Ten-year old Sonny kept his marbles in a tin cigar box and every night he counted his winnings and his total inventory. (Click, ping, ping, click, click, ping!). I got used to it watching from my side of the bed. We were learning numbers in the first grade then so I always checked my silent count against his.

One night the tally was very high and it was getting late. We’d already had two warnings from Mom that it was past lights-out and all the clicks and pings were driving her crazy in the next room. Sonny increased his pace but he wasn’t fast enough for Mom. She came in with a stern look on her face, grabbed the loaded cigar box and flung it out the open window. The box and marbles landed silently on the lawn two stories below, but were pretty well scattered. Sonny looked out into the darkness and began to sniffle. I could tell Mom already regretted what she’d done. “Well, that will teach you a lesson,” she said softly. “Tomorrow you can pick them up before you go to school.”

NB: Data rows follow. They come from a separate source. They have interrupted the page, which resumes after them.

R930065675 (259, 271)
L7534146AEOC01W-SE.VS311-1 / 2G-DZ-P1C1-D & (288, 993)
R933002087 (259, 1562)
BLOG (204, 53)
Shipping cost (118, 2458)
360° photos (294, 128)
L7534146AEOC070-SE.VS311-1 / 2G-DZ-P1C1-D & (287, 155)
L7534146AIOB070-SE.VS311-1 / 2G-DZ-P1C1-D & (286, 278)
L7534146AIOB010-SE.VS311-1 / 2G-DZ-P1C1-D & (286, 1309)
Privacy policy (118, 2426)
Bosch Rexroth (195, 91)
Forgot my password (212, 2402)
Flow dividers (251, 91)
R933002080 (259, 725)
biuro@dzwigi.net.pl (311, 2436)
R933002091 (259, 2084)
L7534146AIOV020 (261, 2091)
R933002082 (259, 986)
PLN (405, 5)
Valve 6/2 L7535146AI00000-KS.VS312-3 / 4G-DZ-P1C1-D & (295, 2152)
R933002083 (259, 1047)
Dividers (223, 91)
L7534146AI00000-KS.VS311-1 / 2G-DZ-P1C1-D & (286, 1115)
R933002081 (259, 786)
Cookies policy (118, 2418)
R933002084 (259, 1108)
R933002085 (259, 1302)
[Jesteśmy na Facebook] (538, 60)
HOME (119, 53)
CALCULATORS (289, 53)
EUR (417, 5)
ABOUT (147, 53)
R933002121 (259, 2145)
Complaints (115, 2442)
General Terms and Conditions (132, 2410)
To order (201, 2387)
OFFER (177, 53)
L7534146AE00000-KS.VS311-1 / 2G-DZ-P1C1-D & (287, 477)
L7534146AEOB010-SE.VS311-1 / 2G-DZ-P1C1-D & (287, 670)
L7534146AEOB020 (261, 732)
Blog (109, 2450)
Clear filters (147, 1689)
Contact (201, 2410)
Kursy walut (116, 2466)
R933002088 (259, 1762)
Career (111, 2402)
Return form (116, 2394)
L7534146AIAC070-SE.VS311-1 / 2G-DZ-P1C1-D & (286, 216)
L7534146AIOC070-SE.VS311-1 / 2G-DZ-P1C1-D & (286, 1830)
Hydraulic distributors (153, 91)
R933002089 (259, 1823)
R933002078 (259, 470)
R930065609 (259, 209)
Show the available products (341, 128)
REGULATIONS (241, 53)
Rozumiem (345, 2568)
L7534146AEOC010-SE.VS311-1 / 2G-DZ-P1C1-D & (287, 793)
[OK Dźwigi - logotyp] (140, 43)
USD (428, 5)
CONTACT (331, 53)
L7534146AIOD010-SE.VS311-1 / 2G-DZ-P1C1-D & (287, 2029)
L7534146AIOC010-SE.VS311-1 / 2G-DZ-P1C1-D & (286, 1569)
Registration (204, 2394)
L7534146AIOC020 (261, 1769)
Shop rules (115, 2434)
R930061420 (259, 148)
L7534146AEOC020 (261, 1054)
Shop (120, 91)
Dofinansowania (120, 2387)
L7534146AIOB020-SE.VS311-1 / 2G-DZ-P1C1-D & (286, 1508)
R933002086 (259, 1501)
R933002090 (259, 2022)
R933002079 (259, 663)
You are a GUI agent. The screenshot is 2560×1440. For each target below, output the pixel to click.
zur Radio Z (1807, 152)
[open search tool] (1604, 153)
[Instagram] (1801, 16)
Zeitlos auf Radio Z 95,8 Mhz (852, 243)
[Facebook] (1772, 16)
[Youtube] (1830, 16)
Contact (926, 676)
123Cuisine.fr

“There won’t be enough time,” Sonny sighed. “There’re 259 marbles spread all over.” (Actually it was 258. I’d snatched a bright green cat’s eye beauty when he wasn’t looking.) “A lot of them will be lost or stolen,” he said.

Fifteen minutes later, Sonny and I in our pajamas and bathrobes and Mom with a flashlight, were down on the lawn running our fingers through the grass. Sonny insisted on keeping count, but we ended when he reached 200. Unbeknownst to him it was really 203. I had three neato purees in my bathrobe pocket. That was my finder’s fee.